Today NERSC announced that their Cori Phase 1 system will be the first supercomputer installed in the new Computational Research and Theory Facility, which is now in the final stages of construction at LBNL. Expected to be delivered this summer, the Cray XC40 supercomputer will be powered by Intel Haswell processors and Cray’s DataWarp burst buffer technology.
A key goal of the Cori Phase 1 system is to support the increasingly data-intensive computing needs of NERSC users. Toward this end, Phase 1 of Cori will feature more than 1,400 Intel Haswell compute nodes, each with 128 gigabytes of memory per node. The system will provide about the same sustained application performance as NERSC’s Hopper system, which will be retired later this year. The Cori interconnect will have a dragonfly topology based on the Aries interconnect, identical to NERSC’s Edison system.
NERSC and Cray share a common vision around the convergence of supercomputing and big data, and Cori will embody that overarching technical direction with a number of unique, new technologies,” said Peter Ungaro, president and CEO of Cray. “We are honored that the first supercomputer in NERSC’s new center will be our flagship Cray XC40 system, and we are also proud to be continuing and expanding our longstanding partnership with NERSC and the U.S. Department of Energy as we chart our course to exascale computing.”

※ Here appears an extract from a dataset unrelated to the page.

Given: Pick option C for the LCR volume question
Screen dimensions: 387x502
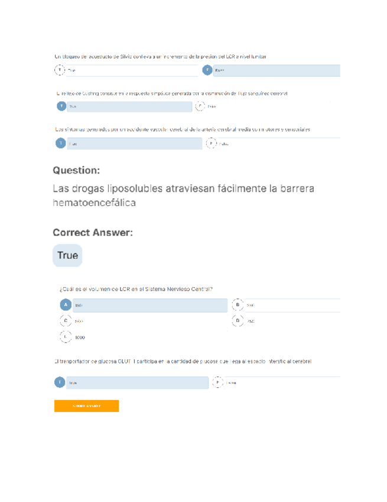Looking at the screenshot, I should pos(66,321).

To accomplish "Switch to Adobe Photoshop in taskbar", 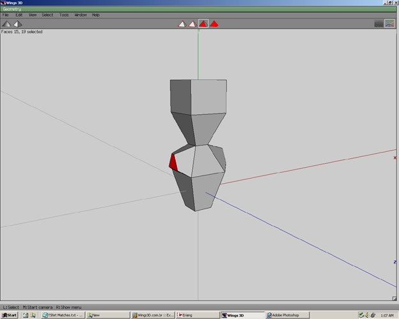I will [x=287, y=315].
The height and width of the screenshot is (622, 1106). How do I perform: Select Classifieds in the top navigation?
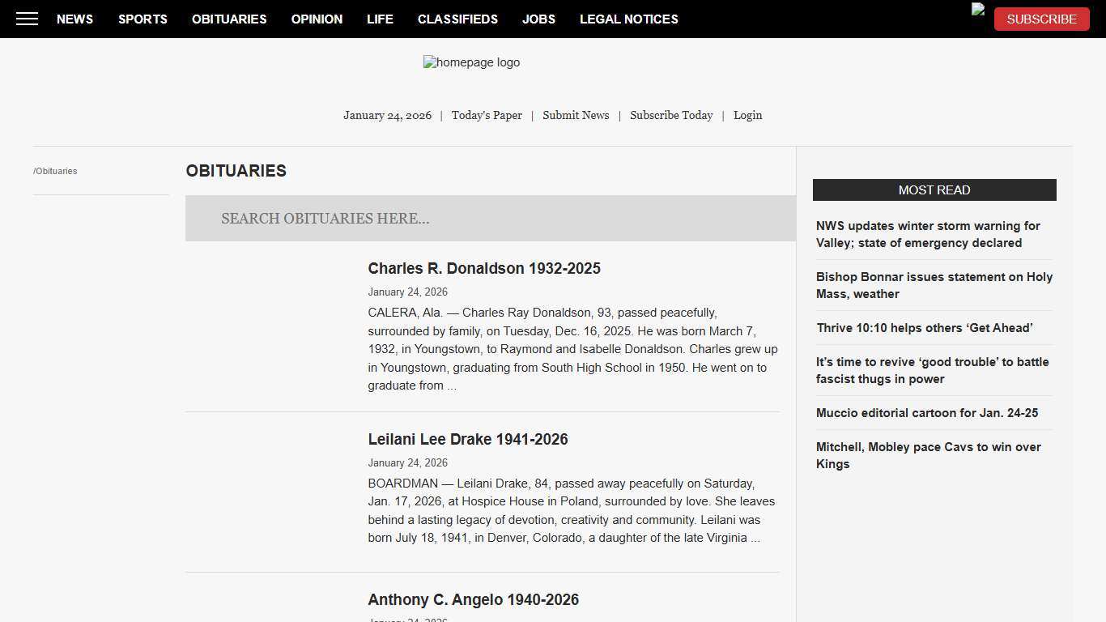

The second phase, the previously announced Cori system, will be delivered in mid-2016 and will feature the next-generation Intel Xeon Phi processor called “Knights Landing,” a self-hosted, manycore processor with on-package high bandwidth memory that offers more than 3 teraflop/s of double-precision peak performance per single socket node.
NERSC serves as the primary high performance computing facility for the Department of Energy’s Office of Science, supporting some 6,000 scientists annually on more than 700 projects. This latest contract represents the Office of Science’s ongoing commitment to supporting computing to address challenges such as developing new energy sources, improving energy efficiency, understanding climate change and analyzing massive data sets from observations and experimental facilities around the world.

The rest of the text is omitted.